| Action item |
Print exactly the lines below between the line holding "Locks (236, 124)" and the line holding "Home (19, 124)", inclusive, and nothing more.

| Data records |
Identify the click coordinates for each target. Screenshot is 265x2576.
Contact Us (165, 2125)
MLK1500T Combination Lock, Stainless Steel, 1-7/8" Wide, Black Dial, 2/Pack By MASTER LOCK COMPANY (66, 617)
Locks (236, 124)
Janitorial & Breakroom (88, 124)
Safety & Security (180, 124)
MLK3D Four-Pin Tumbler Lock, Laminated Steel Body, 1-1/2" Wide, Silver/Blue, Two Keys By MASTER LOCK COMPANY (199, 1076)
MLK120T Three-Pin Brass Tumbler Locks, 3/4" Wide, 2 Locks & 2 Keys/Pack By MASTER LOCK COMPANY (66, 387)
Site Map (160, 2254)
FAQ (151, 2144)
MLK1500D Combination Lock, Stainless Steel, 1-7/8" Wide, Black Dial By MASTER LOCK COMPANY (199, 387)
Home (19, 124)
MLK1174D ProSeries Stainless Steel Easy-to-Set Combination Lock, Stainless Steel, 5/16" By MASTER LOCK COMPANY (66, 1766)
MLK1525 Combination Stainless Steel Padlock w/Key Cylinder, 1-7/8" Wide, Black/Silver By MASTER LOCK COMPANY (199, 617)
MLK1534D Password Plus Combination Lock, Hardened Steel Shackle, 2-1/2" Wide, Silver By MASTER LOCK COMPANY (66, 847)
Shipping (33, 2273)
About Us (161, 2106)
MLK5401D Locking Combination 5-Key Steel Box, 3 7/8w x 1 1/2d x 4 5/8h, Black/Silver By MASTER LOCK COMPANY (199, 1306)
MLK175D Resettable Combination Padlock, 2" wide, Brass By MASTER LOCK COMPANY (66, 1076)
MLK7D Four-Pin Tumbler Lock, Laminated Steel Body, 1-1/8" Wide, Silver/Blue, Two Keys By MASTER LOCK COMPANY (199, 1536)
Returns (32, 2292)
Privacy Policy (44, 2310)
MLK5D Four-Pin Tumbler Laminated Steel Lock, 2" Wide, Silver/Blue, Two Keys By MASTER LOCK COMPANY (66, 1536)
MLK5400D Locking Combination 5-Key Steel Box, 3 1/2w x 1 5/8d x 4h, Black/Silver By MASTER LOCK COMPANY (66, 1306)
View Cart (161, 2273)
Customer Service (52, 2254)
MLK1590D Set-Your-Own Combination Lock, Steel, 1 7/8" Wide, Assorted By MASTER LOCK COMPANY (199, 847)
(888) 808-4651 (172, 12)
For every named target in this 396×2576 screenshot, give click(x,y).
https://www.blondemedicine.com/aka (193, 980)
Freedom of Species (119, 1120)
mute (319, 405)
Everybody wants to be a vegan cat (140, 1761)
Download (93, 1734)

| Solution for this task |
Locks (236, 124)
Janitorial & Breakroom (88, 124)
Safety & Security (180, 124)
MLK3D Four-Pin Tumbler Lock, Laminated Steel Body, 1-1/2" Wide, Silver/Blue, Two Keys By MASTER LOCK COMPANY (199, 1076)
MLK120T Three-Pin Brass Tumbler Locks, 3/4" Wide, 2 Locks & 2 Keys/Pack By MASTER LOCK COMPANY (66, 387)
Site Map (160, 2254)
FAQ (151, 2144)
MLK1500D Combination Lock, Stainless Steel, 1-7/8" Wide, Black Dial By MASTER LOCK COMPANY (199, 387)
Home (19, 124)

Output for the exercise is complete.